Media od rana wezmą się za łby. Lewicowi eksperci będą dowodzić, że spotkanie w cztery oczy należało do Putina. Konserwatywny Trump okazał się słaby, miał związane ręce historiami o ruskich powiązaniach i nie potrafił wymóc na Putinie przepraszam za zhakowanie amerykańskich wyborów. Obiecany rozejm w Syrii zostanie wyśmiany, jako pozbawiony gwarancji i wiarygodnego monitoringu. Jednym słowem znowu dał się wykiwać. Może. Ale w przyszłym tygodniu będzie nowy tydzień. Agencja amerykańskiej Informacji Energetycznej ogłosi, że wydobycie amerykańskiej ropy znowu wzrosło, tak jak przez ostatni miesiąc średnio o 100 tysięcy baryłek dzienni, bijąc historyczne rekordy. Największy tankowiec świata Anna, właśnie skończył w piątek tankowanie, po raz pierwszy ropy łupkowej na eksport. I dalej z Corpus Christi popłynie odbierać Rosji kolejnych klientów. Za chwilę Polska, Irlandia, Portugalia zaczną na stałe zaopatrywać się w amerykański gaz i ropę, a już dziś gaz i ropę, na potęgę kupują Chiny. Nic dziwnego, że zwlekają z budową wielkiej syberyjskiej rury, czekając na nowe ustępstwa Putina.
Kiedy Trump wróci do domu, pierwsze strony gazet będą rozpisywały się, że w Ameryce przybyło ponad 220 tysięcy nowych miejsc pracy, a sądząc z rosnącego eksportu i malejącego deficytu w handlu, kolejne tysiące czekają już w blokach. Amerykański rynek akcji rośnie jak na drożdżach, co może nie byłoby warte wspominania, w końcu giełdy w całym zachodnim świecie mają się teraz dobrze, gdyby nie to, że rosyjski indeks RTS znowu spadł o 11 proc.

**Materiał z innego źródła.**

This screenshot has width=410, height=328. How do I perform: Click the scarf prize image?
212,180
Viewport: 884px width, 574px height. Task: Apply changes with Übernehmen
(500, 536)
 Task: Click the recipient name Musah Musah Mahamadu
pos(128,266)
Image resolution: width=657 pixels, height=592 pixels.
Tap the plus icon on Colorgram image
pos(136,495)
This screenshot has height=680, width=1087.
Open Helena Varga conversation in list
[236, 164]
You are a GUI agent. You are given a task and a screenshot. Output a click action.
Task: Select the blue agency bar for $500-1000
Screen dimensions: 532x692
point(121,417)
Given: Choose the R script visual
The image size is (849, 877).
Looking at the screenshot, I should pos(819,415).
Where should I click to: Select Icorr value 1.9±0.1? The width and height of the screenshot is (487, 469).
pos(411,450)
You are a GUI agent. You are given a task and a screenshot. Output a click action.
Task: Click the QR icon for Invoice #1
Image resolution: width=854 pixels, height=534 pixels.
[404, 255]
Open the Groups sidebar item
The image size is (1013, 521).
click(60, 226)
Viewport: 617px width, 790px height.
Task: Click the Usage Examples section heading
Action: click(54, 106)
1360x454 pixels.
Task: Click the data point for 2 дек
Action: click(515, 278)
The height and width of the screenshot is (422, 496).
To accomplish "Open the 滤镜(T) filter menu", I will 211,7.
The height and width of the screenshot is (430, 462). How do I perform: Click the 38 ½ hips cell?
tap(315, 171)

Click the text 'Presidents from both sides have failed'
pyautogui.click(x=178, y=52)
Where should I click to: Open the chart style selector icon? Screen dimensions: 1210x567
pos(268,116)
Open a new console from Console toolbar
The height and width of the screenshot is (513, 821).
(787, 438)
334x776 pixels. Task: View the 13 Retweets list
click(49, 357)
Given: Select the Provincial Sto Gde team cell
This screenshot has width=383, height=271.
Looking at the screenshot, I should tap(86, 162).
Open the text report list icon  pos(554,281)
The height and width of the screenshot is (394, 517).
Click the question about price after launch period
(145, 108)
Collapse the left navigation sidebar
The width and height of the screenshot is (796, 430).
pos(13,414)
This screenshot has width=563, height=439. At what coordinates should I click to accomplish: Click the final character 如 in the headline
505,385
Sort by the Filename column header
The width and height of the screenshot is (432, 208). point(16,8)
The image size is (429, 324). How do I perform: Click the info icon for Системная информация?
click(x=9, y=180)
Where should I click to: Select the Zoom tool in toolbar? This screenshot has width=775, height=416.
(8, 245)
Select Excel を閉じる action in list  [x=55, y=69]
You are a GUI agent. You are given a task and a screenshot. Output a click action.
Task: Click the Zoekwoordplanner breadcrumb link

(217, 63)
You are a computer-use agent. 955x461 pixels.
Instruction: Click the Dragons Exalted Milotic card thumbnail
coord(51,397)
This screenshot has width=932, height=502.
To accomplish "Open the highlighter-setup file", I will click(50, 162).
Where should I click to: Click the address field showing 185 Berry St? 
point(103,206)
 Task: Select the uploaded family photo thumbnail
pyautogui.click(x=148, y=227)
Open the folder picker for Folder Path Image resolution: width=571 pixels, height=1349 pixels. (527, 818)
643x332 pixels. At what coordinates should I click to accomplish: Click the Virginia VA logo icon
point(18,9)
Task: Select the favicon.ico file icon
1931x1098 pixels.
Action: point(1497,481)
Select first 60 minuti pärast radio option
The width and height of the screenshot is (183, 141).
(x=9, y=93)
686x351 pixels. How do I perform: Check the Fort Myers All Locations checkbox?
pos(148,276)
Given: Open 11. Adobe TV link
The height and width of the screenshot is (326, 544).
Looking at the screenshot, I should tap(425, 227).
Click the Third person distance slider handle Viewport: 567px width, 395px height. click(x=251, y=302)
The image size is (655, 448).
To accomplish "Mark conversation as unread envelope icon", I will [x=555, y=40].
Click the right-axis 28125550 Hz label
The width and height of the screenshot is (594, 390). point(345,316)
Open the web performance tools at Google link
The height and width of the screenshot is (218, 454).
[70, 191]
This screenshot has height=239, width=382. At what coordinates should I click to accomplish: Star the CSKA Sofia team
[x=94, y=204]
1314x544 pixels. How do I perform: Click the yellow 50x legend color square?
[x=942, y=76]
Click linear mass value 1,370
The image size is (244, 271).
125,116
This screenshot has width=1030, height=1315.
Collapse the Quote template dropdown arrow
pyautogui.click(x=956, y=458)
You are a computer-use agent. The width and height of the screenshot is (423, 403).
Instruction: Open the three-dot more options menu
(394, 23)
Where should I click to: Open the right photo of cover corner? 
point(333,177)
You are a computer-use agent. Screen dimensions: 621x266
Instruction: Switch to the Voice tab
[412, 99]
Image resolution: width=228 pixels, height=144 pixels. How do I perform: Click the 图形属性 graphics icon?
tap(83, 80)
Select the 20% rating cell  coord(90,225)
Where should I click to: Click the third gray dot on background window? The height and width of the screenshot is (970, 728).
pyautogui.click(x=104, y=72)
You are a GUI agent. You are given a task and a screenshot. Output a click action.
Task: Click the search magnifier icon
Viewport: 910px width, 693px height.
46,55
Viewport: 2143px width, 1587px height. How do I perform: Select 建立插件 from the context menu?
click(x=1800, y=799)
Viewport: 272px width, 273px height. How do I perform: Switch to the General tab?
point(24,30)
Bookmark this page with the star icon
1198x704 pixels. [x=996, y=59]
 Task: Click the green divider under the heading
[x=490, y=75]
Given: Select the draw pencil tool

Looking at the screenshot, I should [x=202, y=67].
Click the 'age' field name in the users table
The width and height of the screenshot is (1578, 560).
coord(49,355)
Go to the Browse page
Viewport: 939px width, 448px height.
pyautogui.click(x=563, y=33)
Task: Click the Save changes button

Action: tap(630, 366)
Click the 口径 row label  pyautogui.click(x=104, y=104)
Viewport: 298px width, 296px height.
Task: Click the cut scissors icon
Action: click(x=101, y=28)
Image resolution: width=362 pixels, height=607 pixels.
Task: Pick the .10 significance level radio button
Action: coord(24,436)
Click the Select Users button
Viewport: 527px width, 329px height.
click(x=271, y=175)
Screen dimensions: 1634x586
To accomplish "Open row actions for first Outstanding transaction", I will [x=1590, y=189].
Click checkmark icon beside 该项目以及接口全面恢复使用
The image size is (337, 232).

Kiedy Putin wróci do dodmu, razem z kolegami z KGB będzie świętował kolejny włam hakerski, tym razem do amerykańskich elektrowni. Brawo. Pewnie ma też doskonały pomysł jak propagandowo rozegrać hamburskie spotkanie. Jak skupić na sobie uwagę mediów i dać im coś na Trumpo-pożarcie. Czego Putin jednak nie ma, to pomysłu jak wyprowadzić swój kraj z zapaści. Odbudować spadające zyski z ropy i gazu, powstrzymać dramatycznie narastającą nędzę, zapaść w budownictwie mieszkaniowym, służbie zdrowia, śmiertelność porównywalną tylko z państwami w stanie wojny. Putin nie ma pojęcia jak przekonać zagraniczny inwestorów do powrotu do Rosji, skąd wziąć technologie żeby dobrać się do złóż arktycznych, jak odbudować pokiereszowanego Rubla, którego wartość w stosunku do dolara spadła o blisko 12 proc od czasu wyboru Trumpa na prezydenta.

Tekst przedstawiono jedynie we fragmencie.